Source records

^^^^^^^^

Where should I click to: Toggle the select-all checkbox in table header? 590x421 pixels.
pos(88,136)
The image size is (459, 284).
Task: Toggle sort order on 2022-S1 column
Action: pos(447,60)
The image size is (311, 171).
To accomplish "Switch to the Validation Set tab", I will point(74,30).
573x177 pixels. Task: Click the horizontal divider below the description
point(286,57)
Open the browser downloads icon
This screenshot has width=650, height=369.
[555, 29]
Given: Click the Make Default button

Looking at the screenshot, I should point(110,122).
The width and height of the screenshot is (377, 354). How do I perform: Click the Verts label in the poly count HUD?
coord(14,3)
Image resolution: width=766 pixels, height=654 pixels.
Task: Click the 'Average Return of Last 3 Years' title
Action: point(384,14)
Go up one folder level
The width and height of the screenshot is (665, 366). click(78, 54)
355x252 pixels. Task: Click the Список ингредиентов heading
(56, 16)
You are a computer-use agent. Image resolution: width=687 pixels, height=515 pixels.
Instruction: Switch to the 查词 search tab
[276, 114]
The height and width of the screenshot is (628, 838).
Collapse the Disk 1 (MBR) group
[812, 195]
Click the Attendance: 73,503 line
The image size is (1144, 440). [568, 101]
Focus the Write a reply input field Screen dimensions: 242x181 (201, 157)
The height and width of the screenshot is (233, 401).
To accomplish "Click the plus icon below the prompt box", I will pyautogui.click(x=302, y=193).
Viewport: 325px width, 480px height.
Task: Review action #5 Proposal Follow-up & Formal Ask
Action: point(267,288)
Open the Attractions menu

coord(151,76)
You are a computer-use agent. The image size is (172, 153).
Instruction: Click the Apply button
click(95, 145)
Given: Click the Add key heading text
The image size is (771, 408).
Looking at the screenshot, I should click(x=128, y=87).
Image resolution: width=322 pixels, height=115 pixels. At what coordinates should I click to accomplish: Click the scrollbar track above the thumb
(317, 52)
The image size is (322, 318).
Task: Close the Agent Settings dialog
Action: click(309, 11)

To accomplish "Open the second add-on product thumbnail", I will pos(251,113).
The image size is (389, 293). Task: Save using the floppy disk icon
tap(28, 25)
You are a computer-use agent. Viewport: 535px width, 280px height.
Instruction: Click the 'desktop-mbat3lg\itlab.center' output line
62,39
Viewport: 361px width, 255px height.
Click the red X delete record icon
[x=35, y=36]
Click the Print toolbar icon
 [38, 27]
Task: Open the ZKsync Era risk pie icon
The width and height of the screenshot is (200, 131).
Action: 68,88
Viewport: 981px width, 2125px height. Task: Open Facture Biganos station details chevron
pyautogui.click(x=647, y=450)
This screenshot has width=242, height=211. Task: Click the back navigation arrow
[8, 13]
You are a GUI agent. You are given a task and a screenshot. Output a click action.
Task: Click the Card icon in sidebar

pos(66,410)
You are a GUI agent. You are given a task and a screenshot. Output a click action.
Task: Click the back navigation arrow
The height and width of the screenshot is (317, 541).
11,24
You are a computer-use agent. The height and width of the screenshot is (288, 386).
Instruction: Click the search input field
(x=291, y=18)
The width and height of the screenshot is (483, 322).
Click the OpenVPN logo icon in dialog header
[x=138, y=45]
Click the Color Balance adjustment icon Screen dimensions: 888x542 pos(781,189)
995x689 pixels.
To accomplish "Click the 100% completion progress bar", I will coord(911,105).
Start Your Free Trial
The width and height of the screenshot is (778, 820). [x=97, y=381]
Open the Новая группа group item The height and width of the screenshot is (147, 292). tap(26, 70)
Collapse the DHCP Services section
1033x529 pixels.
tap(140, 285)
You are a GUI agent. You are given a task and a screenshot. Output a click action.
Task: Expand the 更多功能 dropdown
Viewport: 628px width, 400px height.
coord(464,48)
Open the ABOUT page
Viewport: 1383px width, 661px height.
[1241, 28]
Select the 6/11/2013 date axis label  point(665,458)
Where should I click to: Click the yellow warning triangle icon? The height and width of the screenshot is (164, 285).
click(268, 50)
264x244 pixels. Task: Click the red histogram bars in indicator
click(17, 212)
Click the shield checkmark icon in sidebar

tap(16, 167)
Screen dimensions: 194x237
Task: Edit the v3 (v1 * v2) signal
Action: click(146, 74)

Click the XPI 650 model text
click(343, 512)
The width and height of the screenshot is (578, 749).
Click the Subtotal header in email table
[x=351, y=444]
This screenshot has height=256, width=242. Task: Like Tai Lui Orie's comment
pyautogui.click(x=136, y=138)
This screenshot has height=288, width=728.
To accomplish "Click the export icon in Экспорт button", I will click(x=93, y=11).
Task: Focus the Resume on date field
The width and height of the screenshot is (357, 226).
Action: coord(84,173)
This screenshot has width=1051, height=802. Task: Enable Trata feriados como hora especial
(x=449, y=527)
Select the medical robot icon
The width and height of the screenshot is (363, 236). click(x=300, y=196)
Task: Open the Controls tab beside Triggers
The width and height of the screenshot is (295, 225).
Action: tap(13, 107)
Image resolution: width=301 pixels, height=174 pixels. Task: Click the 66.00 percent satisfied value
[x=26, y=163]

^^^^^^^^

Write the entries out once more, exactly as given.

▸ **SOLUTION FOR THIS TASK**
Where should I click to: Toggle the select-all checkbox in table header? 590x421 pixels.
pos(88,136)
The image size is (459, 284).
Task: Toggle sort order on 2022-S1 column
Action: pos(447,60)
The image size is (311, 171).
To accomplish "Switch to the Validation Set tab", I will point(74,30).
573x177 pixels. Task: Click the horizontal divider below the description
point(286,57)
Open the browser downloads icon
This screenshot has width=650, height=369.
[555, 29]
Given: Click the Make Default button

Looking at the screenshot, I should point(110,122).
The width and height of the screenshot is (377, 354). How do I perform: Click the Verts label in the poly count HUD?
coord(14,3)
Image resolution: width=766 pixels, height=654 pixels.
Task: Click the 'Average Return of Last 3 Years' title
Action: point(384,14)
Go up one folder level
The width and height of the screenshot is (665, 366). click(78, 54)
355x252 pixels. Task: Click the Список ингредиентов heading
(56, 16)
You are a computer-use agent. Image resolution: width=687 pixels, height=515 pixels.
Instruction: Switch to the 查词 search tab
[276, 114]
The height and width of the screenshot is (628, 838).
Collapse the Disk 1 (MBR) group
[812, 195]
Click the Attendance: 73,503 line
The image size is (1144, 440). [568, 101]
Focus the Write a reply input field Screen dimensions: 242x181 (201, 157)
The height and width of the screenshot is (233, 401).
To accomplish "Click the plus icon below the prompt box", I will pyautogui.click(x=302, y=193).
Viewport: 325px width, 480px height.
Task: Review action #5 Proposal Follow-up & Formal Ask
Action: point(267,288)
Open the Attractions menu

coord(151,76)
You are a computer-use agent. The image size is (172, 153).
Instruction: Click the Apply button
click(95, 145)
Given: Click the Add key heading text
The image size is (771, 408).
Looking at the screenshot, I should click(x=128, y=87).
Image resolution: width=322 pixels, height=115 pixels. At what coordinates should I click to accomplish: Click the scrollbar track above the thumb
(317, 52)
The image size is (322, 318).
Task: Close the Agent Settings dialog
Action: click(309, 11)

To accomplish "Open the second add-on product thumbnail", I will pos(251,113).
The image size is (389, 293). Task: Save using the floppy disk icon
tap(28, 25)
You are a computer-use agent. Viewport: 535px width, 280px height.
Instruction: Click the 'desktop-mbat3lg\itlab.center' output line
62,39
Viewport: 361px width, 255px height.
Click the red X delete record icon
[x=35, y=36]
Click the Print toolbar icon
 [38, 27]
Task: Open the ZKsync Era risk pie icon
The width and height of the screenshot is (200, 131).
Action: 68,88
Viewport: 981px width, 2125px height. Task: Open Facture Biganos station details chevron
pyautogui.click(x=647, y=450)
This screenshot has width=242, height=211. Task: Click the back navigation arrow
[8, 13]
You are a GUI agent. You are given a task and a screenshot. Output a click action.
Task: Click the Card icon in sidebar

pos(66,410)
You are a GUI agent. You are given a task and a screenshot. Output a click action.
Task: Click the back navigation arrow
The height and width of the screenshot is (317, 541).
11,24
You are a computer-use agent. The height and width of the screenshot is (288, 386).
Instruction: Click the search input field
(x=291, y=18)
The width and height of the screenshot is (483, 322).
Click the OpenVPN logo icon in dialog header
[x=138, y=45]
Click the Color Balance adjustment icon Screen dimensions: 888x542 pos(781,189)
995x689 pixels.
To accomplish "Click the 100% completion progress bar", I will coord(911,105).
Start Your Free Trial
The width and height of the screenshot is (778, 820). [x=97, y=381]
Open the Новая группа group item The height and width of the screenshot is (147, 292). tap(26, 70)
Collapse the DHCP Services section
1033x529 pixels.
tap(140, 285)
You are a GUI agent. You are given a task and a screenshot. Output a click action.
Task: Expand the 更多功能 dropdown
Viewport: 628px width, 400px height.
coord(464,48)
Open the ABOUT page
Viewport: 1383px width, 661px height.
[1241, 28]
Select the 6/11/2013 date axis label  point(665,458)
Where should I click to: Click the yellow warning triangle icon? The height and width of the screenshot is (164, 285).
click(268, 50)
264x244 pixels. Task: Click the red histogram bars in indicator
click(17, 212)
Click the shield checkmark icon in sidebar

tap(16, 167)
Screen dimensions: 194x237
Task: Edit the v3 (v1 * v2) signal
Action: click(146, 74)

Click the XPI 650 model text
click(343, 512)
The width and height of the screenshot is (578, 749).
Click the Subtotal header in email table
[x=351, y=444]
This screenshot has height=256, width=242. Task: Like Tai Lui Orie's comment
pyautogui.click(x=136, y=138)
This screenshot has height=288, width=728.
To accomplish "Click the export icon in Экспорт button", I will click(x=93, y=11).
Task: Focus the Resume on date field
The width and height of the screenshot is (357, 226).
Action: coord(84,173)
This screenshot has width=1051, height=802. Task: Enable Trata feriados como hora especial
(x=449, y=527)
Select the medical robot icon
The width and height of the screenshot is (363, 236). click(x=300, y=196)
Task: Open the Controls tab beside Triggers
The width and height of the screenshot is (295, 225).
Action: tap(13, 107)
Image resolution: width=301 pixels, height=174 pixels. Task: Click the 66.00 percent satisfied value
[x=26, y=163]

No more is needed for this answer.